> **PROMPT**:
Copy the records below line for line, keeping every character, space and line break unchanged.

> **MATERIAL FOR THIS TASK**:
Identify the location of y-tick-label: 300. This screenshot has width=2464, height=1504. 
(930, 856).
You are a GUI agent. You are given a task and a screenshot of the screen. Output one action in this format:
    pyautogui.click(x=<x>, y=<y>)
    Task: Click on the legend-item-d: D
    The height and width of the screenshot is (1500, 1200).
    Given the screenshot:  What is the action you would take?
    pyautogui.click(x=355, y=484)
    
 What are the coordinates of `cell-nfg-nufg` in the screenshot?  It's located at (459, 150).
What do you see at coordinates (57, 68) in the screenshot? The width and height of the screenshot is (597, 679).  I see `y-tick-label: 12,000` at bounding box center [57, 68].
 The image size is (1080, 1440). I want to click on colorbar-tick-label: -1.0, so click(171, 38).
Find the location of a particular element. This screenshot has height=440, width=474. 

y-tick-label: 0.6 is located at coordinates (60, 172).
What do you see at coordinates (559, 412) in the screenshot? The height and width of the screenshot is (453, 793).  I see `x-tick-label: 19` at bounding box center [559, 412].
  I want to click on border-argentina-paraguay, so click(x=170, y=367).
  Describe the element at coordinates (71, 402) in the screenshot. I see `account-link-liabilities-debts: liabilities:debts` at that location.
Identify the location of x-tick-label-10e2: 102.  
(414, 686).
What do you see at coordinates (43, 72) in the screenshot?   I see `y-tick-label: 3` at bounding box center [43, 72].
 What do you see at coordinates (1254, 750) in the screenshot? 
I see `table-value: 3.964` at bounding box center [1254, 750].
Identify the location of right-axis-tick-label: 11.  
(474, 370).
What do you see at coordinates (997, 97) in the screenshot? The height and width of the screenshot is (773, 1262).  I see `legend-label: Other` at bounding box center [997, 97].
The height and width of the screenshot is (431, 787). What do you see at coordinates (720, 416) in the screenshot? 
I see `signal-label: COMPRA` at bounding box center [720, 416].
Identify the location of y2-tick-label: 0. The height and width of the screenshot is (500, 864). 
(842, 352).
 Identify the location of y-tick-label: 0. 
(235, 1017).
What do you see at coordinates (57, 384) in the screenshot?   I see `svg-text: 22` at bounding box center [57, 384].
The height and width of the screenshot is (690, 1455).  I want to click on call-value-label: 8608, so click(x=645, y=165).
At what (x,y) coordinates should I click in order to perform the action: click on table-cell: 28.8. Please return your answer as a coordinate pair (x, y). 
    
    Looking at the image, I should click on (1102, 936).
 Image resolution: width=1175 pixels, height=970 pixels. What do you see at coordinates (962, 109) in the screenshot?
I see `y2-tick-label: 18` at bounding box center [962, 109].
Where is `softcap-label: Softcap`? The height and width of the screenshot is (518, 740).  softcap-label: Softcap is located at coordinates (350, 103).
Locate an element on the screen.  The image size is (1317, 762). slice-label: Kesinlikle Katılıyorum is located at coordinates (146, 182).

> **FINISHED EXERCISE**:
Identify the location of y-tick-label: 300. This screenshot has width=2464, height=1504. 
(930, 856).
You are a GUI agent. You are given a task and a screenshot of the screen. Output one action in this format:
    pyautogui.click(x=<x>, y=<y>)
    Task: Click on the legend-item-d: D
    The height and width of the screenshot is (1500, 1200).
    Given the screenshot:  What is the action you would take?
    pyautogui.click(x=355, y=484)
    
 What are the coordinates of `cell-nfg-nufg` in the screenshot?  It's located at (459, 150).
What do you see at coordinates (57, 68) in the screenshot? The width and height of the screenshot is (597, 679).  I see `y-tick-label: 12,000` at bounding box center [57, 68].
 The image size is (1080, 1440). I want to click on colorbar-tick-label: -1.0, so click(171, 38).
Find the location of a particular element. This screenshot has height=440, width=474. 

y-tick-label: 0.6 is located at coordinates (60, 172).
What do you see at coordinates (559, 412) in the screenshot? The height and width of the screenshot is (453, 793).  I see `x-tick-label: 19` at bounding box center [559, 412].
  I want to click on border-argentina-paraguay, so click(x=170, y=367).
  Describe the element at coordinates (71, 402) in the screenshot. I see `account-link-liabilities-debts: liabilities:debts` at that location.
Identify the location of x-tick-label-10e2: 102.  
(414, 686).
What do you see at coordinates (43, 72) in the screenshot?   I see `y-tick-label: 3` at bounding box center [43, 72].
 What do you see at coordinates (1254, 750) in the screenshot? 
I see `table-value: 3.964` at bounding box center [1254, 750].
Identify the location of right-axis-tick-label: 11.  
(474, 370).
What do you see at coordinates (997, 97) in the screenshot? The height and width of the screenshot is (773, 1262).  I see `legend-label: Other` at bounding box center [997, 97].
The height and width of the screenshot is (431, 787). What do you see at coordinates (720, 416) in the screenshot? 
I see `signal-label: COMPRA` at bounding box center [720, 416].
Identify the location of y2-tick-label: 0. The height and width of the screenshot is (500, 864). 
(842, 352).
 Identify the location of y-tick-label: 0. 
(235, 1017).
What do you see at coordinates (57, 384) in the screenshot?   I see `svg-text: 22` at bounding box center [57, 384].
The height and width of the screenshot is (690, 1455).  I want to click on call-value-label: 8608, so click(x=645, y=165).
At what (x,y) coordinates should I click in order to perform the action: click on table-cell: 28.8. Please return your answer as a coordinate pair (x, y). 
    
    Looking at the image, I should click on (1102, 936).
 Image resolution: width=1175 pixels, height=970 pixels. What do you see at coordinates (962, 109) in the screenshot?
I see `y2-tick-label: 18` at bounding box center [962, 109].
Where is `softcap-label: Softcap`? The height and width of the screenshot is (518, 740).  softcap-label: Softcap is located at coordinates (350, 103).
Locate an element on the screen.  The image size is (1317, 762). slice-label: Kesinlikle Katılıyorum is located at coordinates (146, 182).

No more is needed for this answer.